第7話 宵の口、ふたりで過ごす初めての夜

 *


 帰りもふたり、手をつないで帰ってきた。


 あいも変わらず彼女は、目に映るすべてに興味を示し、信号を渡るときも停まっている車をしげしげと眺めていたりした。


 まるっきり子どもだ。


 突然継母ままははができて、まず最初に戸惑い、つぎに恥ずかしくなった。


 だってこんな……とてつもない美少女とひとつ屋根の下で暮らすだなんてこと、自分の人生で起こるなんて思ってもみなかった。


 だが、フタを開けてみればミアさんは地球の常識をなにも知らず、目を離すとどこに飛んでいくかわかならい風船みたいなヒトだった。


「地球ってすごいですねえ」


「え? そうですか?」


 再び住宅街に入り、薄暗い路地をふたりで歩く。


 ミアさんはブンブンと、オレの手を握ったまま、腕を振っていた。


「だって寒くもないし暑くもない、どこを見ても光が溢れてて、市場に行けば食べ物があんなに豊富に売ってる。突然脇道からモンスターが襲ってくることも、雪に埋もれてヒトが死んでることもない。なんて素敵な世界なんでしょう」


「…………」


 こ、このヒトは、一体どんなところに住んでいたんだ。


 テレビでたまに紹介される異世界の風景は、とんでもない大自然の眺望と、地球の文化圏にはない、それなにり発達した都市部が映し出される。

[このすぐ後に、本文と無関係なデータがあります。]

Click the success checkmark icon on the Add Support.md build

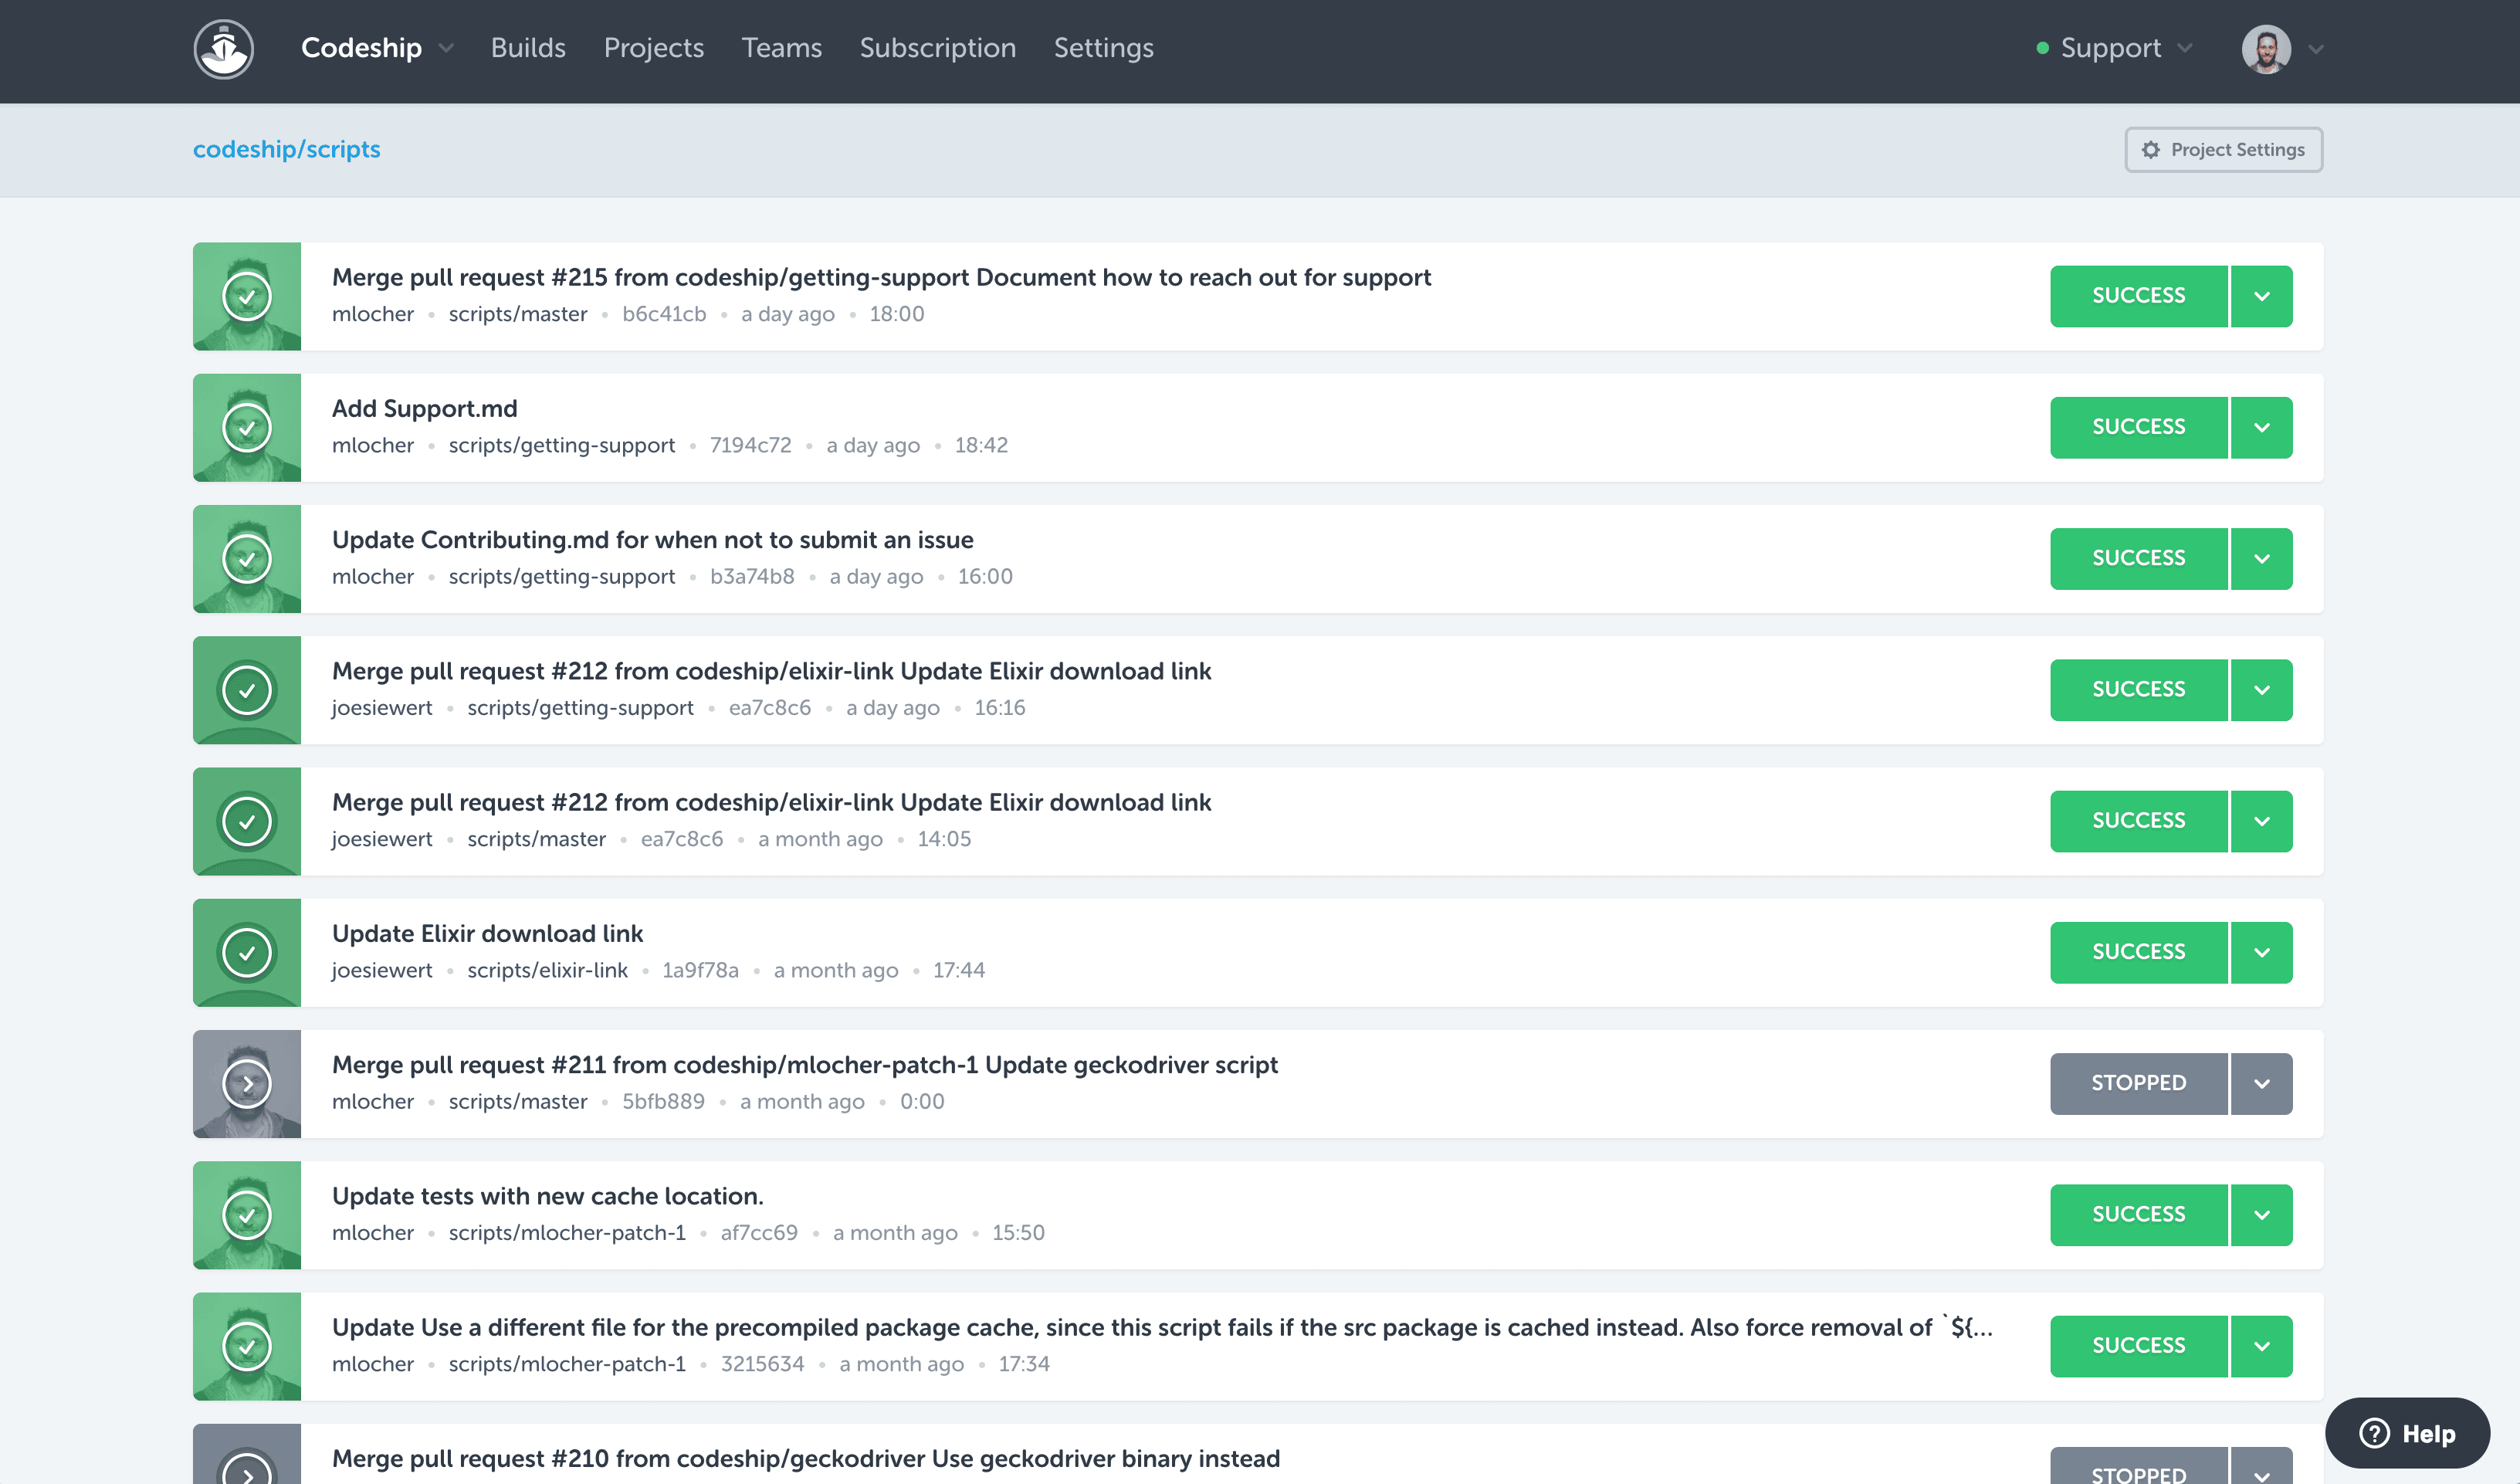[x=247, y=428]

 でも実際には、ぜんぜん発達していない、それこそ、日本の僻地よりもさらになにもない、電気も上下水道も存在しない場所から来たのかもしれない。


「……日本だって、雪は降りますよ」


「え、そうなんですか、それ、聞いてないです!」


 聞いてないって誰にだ? 秋月さんからかな。


「まあでも、東京で降ることは滅多にないです。ただ、結構寒くなりますよ」


「そ、それってどれくらいですか? 川が凍って海まで歩いていけますか?」


「え? いやいや、さすがにそんな大寒波はこないです」


「そうですか、なら温かいですね!」


 温かいっていうのかなあ。いや、このヒトの基準だと温かいのか。


「あ、でも夏は覚悟してください。日本は湿気が多くて、メチャクチャ暑くなるので」


「そ、そうなんですか……! それは大変そうですね……」


 おや、熱いほうが苦手だったかな。


「まあでも、うちのアパートにも型は古いですけどエアコンがありますし。あれがなかったらとても夏は越せませんね」


「えあこん、さん、ですか? あのお部屋にはわたしとユウイチさん以外に誰もいなかったはず……」


「全部あとで説明します」


 そんなことを話しながら歩いていると、あっという間にうちに着いてしまった。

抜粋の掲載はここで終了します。